Upgrade from C to C ++ to c ++
I. Relationship between C and C ++
1. C ++ inherits all the features of C Language
2. C ++ provides more syntaxes and features based on C.
3. The objective of C ++ is to unify the running efficiency and development efficiency.
C-> C Language
+-> Object-oriented support
+-> Type enhancement and function Enhancement
II. C ++ emphasizes the "practicability" of the language. All variables can be defined as needed.
In C, it is legal to repeatedly define multiple global variables with the same name.
In C ++, multiple global variables with the same name cannot be defined.
Multiple global variables with the same name in C will be connected to the same address space in the global data zone.
C ++ directly rejects this ambiguity.
3. C ++ enhancements to C
1. Processing of const Constants by C ++ Compiler
A. When a constant declaration is encountered, a constant is placed in the symbol table.
B. If constants are found during compilation, they are directly replaced with values in the symbol table.
C. If the extern or & operator is used for const during compilation, the storage space is allocated to the corresponding constant.
Const constants in C language are read-only constants and have their own storage space.
Const constant in C ++
Storage space may be allocated.
# When the const constant is global and needs to be used in other files
# When the & operator is used to obtain the address of the const constant
#include <stdio.h>int main(int argc, char *argv[]){ const int c = 0; int* p = (int*)&c; printf("Begin...\n"); *p = 5; printf("c = %d\n", c); printf("End...\n"); printf("Press enter to continue ..."); getchar(); return 0;}
The output is C = 0;
2. const summary in C ++
Const constants in a and C ++ are similar to macro definitions.
Const int c = 5; approximately equal to # define c 5
Const constants in B. C ++ are different from macro definitions.
Const constants are processed by the compiler and provide type checks and scope checks.
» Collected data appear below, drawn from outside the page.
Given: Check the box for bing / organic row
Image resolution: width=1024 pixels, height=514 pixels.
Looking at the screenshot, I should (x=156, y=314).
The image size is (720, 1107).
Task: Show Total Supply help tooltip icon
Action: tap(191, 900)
Macro definition is processed by a pre-processor and replaced simply by text.
#include <stdio.h>void f(){ #define a 3 const int b = 4;}void g(){ printf("a = %d\n", a); //printf("b = %d\n", b);}int main(int argc, char *argv[]){ f(); g(); printf("Press enter to continue ..."); getchar(); return 0;}
Output: a = 3; B returns an error.
3. Enhanced struct type
A. the struct in C Language defines a set of variables. The C compiler does not regard this as a new type.
Struct in B and C ++ is a new type definition declaration.
Struct Student
(
Const char * name;
Int age;
)
Student s1;
Student s2;
4. Changes in the register keyword
A. The register keyword requests the "compiler" to store local variables in registers.
Register variable address cannot be obtained in C Language
B. The register keyword is still supported in C ++.
# The C ++ compiler has its own optimization method. It may also be optimized without using register.
# The address of the register variable can be obtained in C ++.
When the C ++ compiler finds that the address of the register variable is required in the program, the register Declaration of the variable becomes invalid (because the C ++ compiler automatically optimizes the variable ).
Early C language compilers do not optimize the code, so the register variable is a good supplement.
5. All variables and functions in C ++ must be of the C type.
A. The default type in C language is invalid in C ++.
F (I)
{
Printf ("I = % d \ n", I );
}
G ()
{
Return 5;
}
B. The function in C language contains a non-argument function.
Void f (void)
The function in C ++ is a nonargument function.
Both void f () and void f (void) are supported.
4. Summary
1. C ++ emphasizes practicality and can declare variables anywhere
2. register in C ++ is only a backward compatible function, and the C ++ compiler can perform better variable optimization.
3. const in C ++ is a real constant instead of a read-only constant.
4. C ++ emphasizes the type, and any program element must display the specified type.